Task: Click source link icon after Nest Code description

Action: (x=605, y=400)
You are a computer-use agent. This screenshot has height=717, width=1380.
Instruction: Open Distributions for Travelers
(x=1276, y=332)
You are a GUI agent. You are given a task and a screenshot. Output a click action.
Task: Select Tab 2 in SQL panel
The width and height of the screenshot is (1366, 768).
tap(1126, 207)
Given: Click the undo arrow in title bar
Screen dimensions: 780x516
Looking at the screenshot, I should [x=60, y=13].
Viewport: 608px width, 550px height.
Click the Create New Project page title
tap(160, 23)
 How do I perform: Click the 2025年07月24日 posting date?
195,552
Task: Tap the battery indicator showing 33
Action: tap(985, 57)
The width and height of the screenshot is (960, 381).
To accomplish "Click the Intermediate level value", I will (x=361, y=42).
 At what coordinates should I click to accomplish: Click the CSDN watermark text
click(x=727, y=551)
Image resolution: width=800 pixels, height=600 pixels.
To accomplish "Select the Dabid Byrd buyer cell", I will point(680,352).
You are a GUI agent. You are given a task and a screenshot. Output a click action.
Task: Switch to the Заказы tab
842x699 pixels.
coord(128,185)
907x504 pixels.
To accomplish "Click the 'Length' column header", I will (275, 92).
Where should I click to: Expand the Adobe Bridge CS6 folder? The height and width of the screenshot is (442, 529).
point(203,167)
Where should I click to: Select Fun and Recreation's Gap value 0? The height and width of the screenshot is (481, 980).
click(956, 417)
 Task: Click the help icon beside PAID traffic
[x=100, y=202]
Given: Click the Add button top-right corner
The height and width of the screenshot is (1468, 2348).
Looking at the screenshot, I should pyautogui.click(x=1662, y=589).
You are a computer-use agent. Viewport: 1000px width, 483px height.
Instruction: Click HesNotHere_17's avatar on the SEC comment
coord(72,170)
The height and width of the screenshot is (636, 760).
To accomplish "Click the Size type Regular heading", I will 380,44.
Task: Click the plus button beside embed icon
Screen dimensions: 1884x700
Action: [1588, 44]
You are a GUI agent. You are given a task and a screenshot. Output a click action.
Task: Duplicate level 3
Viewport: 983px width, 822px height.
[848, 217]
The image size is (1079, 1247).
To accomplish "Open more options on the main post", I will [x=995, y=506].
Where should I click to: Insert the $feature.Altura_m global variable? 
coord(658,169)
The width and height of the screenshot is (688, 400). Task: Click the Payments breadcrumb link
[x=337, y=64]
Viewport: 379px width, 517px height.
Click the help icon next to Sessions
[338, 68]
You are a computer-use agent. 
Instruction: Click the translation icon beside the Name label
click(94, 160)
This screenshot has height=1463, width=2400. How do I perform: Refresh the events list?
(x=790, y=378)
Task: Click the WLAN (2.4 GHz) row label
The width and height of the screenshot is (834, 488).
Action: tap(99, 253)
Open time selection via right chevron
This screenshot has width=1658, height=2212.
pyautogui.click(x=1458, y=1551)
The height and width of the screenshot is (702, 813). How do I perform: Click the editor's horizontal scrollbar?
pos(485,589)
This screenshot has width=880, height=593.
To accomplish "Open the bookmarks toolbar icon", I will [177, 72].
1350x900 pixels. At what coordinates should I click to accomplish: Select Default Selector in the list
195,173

■ YOUR GOAL ■
An exact repetition of the data above is all that is needed.

■ WRITTEN ANSWER ■
Task: Click source link icon after Nest Code description

Action: (x=605, y=400)
You are a computer-use agent. This screenshot has height=717, width=1380.
Instruction: Open Distributions for Travelers
(x=1276, y=332)
You are a GUI agent. You are given a task and a screenshot. Output a click action.
Task: Select Tab 2 in SQL panel
The width and height of the screenshot is (1366, 768).
tap(1126, 207)
Given: Click the undo arrow in title bar
Screen dimensions: 780x516
Looking at the screenshot, I should [x=60, y=13].
Viewport: 608px width, 550px height.
Click the Create New Project page title
tap(160, 23)
 How do I perform: Click the 2025年07月24日 posting date?
195,552
Task: Tap the battery indicator showing 33
Action: tap(985, 57)
The width and height of the screenshot is (960, 381).
To accomplish "Click the Intermediate level value", I will (x=361, y=42).
 At what coordinates should I click to accomplish: Click the CSDN watermark text
click(x=727, y=551)
Image resolution: width=800 pixels, height=600 pixels.
To accomplish "Select the Dabid Byrd buyer cell", I will point(680,352).
You are a GUI agent. You are given a task and a screenshot. Output a click action.
Task: Switch to the Заказы tab
842x699 pixels.
coord(128,185)
907x504 pixels.
To accomplish "Click the 'Length' column header", I will (275, 92).
Where should I click to: Expand the Adobe Bridge CS6 folder? The height and width of the screenshot is (442, 529).
point(203,167)
Where should I click to: Select Fun and Recreation's Gap value 0? The height and width of the screenshot is (481, 980).
click(956, 417)
 Task: Click the help icon beside PAID traffic
[x=100, y=202]
Given: Click the Add button top-right corner
The height and width of the screenshot is (1468, 2348).
Looking at the screenshot, I should pyautogui.click(x=1662, y=589).
You are a computer-use agent. Viewport: 1000px width, 483px height.
Instruction: Click HesNotHere_17's avatar on the SEC comment
coord(72,170)
The height and width of the screenshot is (636, 760).
To accomplish "Click the Size type Regular heading", I will 380,44.
Task: Click the plus button beside embed icon
Screen dimensions: 1884x700
Action: [1588, 44]
You are a GUI agent. You are given a task and a screenshot. Output a click action.
Task: Duplicate level 3
Viewport: 983px width, 822px height.
[848, 217]
The image size is (1079, 1247).
To accomplish "Open more options on the main post", I will [x=995, y=506].
Where should I click to: Insert the $feature.Altura_m global variable? 
coord(658,169)
The width and height of the screenshot is (688, 400). Task: Click the Payments breadcrumb link
[x=337, y=64]
Viewport: 379px width, 517px height.
Click the help icon next to Sessions
[338, 68]
You are a computer-use agent. 
Instruction: Click the translation icon beside the Name label
click(94, 160)
This screenshot has height=1463, width=2400. How do I perform: Refresh the events list?
(x=790, y=378)
Task: Click the WLAN (2.4 GHz) row label
The width and height of the screenshot is (834, 488).
Action: tap(99, 253)
Open time selection via right chevron
This screenshot has width=1658, height=2212.
pyautogui.click(x=1458, y=1551)
The height and width of the screenshot is (702, 813). How do I perform: Click the editor's horizontal scrollbar?
pos(485,589)
This screenshot has width=880, height=593.
To accomplish "Open the bookmarks toolbar icon", I will [177, 72].
1350x900 pixels. At what coordinates should I click to accomplish: Select Default Selector in the list
195,173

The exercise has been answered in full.